Say how many lines in the records hold the word "Select", and give nothing but that number.

╭─ THE RECORDS

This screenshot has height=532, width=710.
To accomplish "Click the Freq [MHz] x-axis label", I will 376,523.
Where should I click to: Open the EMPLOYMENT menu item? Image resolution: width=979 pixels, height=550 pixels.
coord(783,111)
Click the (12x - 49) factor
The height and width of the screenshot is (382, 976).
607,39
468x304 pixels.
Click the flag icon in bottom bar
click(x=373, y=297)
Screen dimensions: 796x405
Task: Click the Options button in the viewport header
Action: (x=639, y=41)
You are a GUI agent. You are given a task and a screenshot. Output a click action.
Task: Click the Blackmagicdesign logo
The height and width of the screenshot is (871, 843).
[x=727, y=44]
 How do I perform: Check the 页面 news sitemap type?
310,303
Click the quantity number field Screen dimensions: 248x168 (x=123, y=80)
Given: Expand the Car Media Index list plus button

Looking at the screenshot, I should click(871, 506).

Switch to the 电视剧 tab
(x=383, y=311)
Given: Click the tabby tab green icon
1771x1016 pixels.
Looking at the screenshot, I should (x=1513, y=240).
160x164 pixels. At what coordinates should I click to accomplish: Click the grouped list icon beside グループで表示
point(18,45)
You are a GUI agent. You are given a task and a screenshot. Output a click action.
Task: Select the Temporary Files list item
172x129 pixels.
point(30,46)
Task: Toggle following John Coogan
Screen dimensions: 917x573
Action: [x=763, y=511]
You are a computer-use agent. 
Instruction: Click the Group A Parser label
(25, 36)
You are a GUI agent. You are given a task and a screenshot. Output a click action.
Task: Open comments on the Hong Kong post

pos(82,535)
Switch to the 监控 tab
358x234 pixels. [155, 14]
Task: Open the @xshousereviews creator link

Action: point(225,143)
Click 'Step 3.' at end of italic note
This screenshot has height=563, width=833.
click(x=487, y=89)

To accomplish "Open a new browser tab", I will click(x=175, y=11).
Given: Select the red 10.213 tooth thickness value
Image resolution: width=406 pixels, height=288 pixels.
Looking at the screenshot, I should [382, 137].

╰─

# [RESPONSE FOR THIS EXERCISE]
2